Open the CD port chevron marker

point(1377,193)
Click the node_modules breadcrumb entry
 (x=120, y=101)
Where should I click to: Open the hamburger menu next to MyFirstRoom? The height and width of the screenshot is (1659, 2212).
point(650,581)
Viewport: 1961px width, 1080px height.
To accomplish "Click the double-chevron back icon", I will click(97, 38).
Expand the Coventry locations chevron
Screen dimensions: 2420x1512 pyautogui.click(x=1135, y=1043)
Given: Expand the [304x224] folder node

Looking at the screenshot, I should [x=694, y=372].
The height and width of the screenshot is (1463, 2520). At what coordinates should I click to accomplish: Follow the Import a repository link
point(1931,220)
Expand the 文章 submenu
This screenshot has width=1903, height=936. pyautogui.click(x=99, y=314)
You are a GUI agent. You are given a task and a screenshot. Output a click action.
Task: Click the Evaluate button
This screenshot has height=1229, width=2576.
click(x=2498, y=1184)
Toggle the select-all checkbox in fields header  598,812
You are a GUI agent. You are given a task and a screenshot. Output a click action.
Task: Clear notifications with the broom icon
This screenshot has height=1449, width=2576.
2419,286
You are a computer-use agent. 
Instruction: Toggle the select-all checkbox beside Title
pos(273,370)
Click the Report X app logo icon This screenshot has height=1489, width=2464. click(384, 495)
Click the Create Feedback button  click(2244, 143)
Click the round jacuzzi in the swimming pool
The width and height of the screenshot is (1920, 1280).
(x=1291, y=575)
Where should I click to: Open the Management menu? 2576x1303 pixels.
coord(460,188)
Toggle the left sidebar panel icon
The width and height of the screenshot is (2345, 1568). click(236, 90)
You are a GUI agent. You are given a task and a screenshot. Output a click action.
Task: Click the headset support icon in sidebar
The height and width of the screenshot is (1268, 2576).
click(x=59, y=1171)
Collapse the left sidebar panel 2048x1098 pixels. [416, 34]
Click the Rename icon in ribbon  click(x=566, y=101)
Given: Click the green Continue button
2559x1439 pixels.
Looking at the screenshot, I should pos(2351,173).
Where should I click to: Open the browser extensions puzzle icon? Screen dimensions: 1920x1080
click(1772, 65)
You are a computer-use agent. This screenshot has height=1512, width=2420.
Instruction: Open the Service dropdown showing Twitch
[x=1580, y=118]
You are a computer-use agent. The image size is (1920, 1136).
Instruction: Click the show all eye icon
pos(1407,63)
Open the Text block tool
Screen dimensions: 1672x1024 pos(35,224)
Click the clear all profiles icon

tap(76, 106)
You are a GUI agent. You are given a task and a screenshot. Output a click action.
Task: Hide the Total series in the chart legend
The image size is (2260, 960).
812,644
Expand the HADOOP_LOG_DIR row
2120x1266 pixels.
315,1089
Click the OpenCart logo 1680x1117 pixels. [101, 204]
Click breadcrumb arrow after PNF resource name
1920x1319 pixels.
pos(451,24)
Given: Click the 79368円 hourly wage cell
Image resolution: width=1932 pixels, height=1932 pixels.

| Problem description |
Line by line, output the records exactly as given.

| Written answer |
Open the CD port chevron marker

point(1377,193)
Click the node_modules breadcrumb entry
 (x=120, y=101)
Where should I click to: Open the hamburger menu next to MyFirstRoom? The height and width of the screenshot is (1659, 2212).
point(650,581)
Viewport: 1961px width, 1080px height.
To accomplish "Click the double-chevron back icon", I will click(97, 38).
Expand the Coventry locations chevron
Screen dimensions: 2420x1512 pyautogui.click(x=1135, y=1043)
Given: Expand the [304x224] folder node

Looking at the screenshot, I should [x=694, y=372].
The height and width of the screenshot is (1463, 2520). At what coordinates should I click to accomplish: Follow the Import a repository link
point(1931,220)
Expand the 文章 submenu
This screenshot has width=1903, height=936. pyautogui.click(x=99, y=314)
You are a GUI agent. You are given a task and a screenshot. Output a click action.
Task: Click the Evaluate button
This screenshot has height=1229, width=2576.
click(x=2498, y=1184)
Toggle the select-all checkbox in fields header  598,812
You are a GUI agent. You are given a task and a screenshot. Output a click action.
Task: Clear notifications with the broom icon
This screenshot has height=1449, width=2576.
2419,286
You are a computer-use agent. 
Instruction: Toggle the select-all checkbox beside Title
pos(273,370)
Click the Report X app logo icon This screenshot has height=1489, width=2464. click(384, 495)
Click the Create Feedback button  click(2244, 143)
Click the round jacuzzi in the swimming pool
The width and height of the screenshot is (1920, 1280).
(x=1291, y=575)
Where should I click to: Open the Management menu? 2576x1303 pixels.
coord(460,188)
Toggle the left sidebar panel icon
The width and height of the screenshot is (2345, 1568). click(236, 90)
You are a GUI agent. You are given a task and a screenshot. Output a click action.
Task: Click the headset support icon in sidebar
The height and width of the screenshot is (1268, 2576).
click(x=59, y=1171)
Collapse the left sidebar panel 2048x1098 pixels. [416, 34]
Click the Rename icon in ribbon  click(x=566, y=101)
Given: Click the green Continue button
2559x1439 pixels.
Looking at the screenshot, I should pos(2351,173).
Where should I click to: Open the browser extensions puzzle icon? Screen dimensions: 1920x1080
click(1772, 65)
You are a computer-use agent. This screenshot has height=1512, width=2420.
Instruction: Open the Service dropdown showing Twitch
[x=1580, y=118]
You are a computer-use agent. The image size is (1920, 1136).
Instruction: Click the show all eye icon
pos(1407,63)
Open the Text block tool
Screen dimensions: 1672x1024 pos(35,224)
Click the clear all profiles icon

tap(76, 106)
You are a GUI agent. You are given a task and a screenshot. Output a click action.
Task: Hide the Total series in the chart legend
The image size is (2260, 960).
812,644
Expand the HADOOP_LOG_DIR row
2120x1266 pixels.
315,1089
Click the OpenCart logo 1680x1117 pixels. [101, 204]
Click breadcrumb arrow after PNF resource name
1920x1319 pixels.
pos(451,24)
Given: Click the 79368円 hourly wage cell
Image resolution: width=1932 pixels, height=1932 pixels.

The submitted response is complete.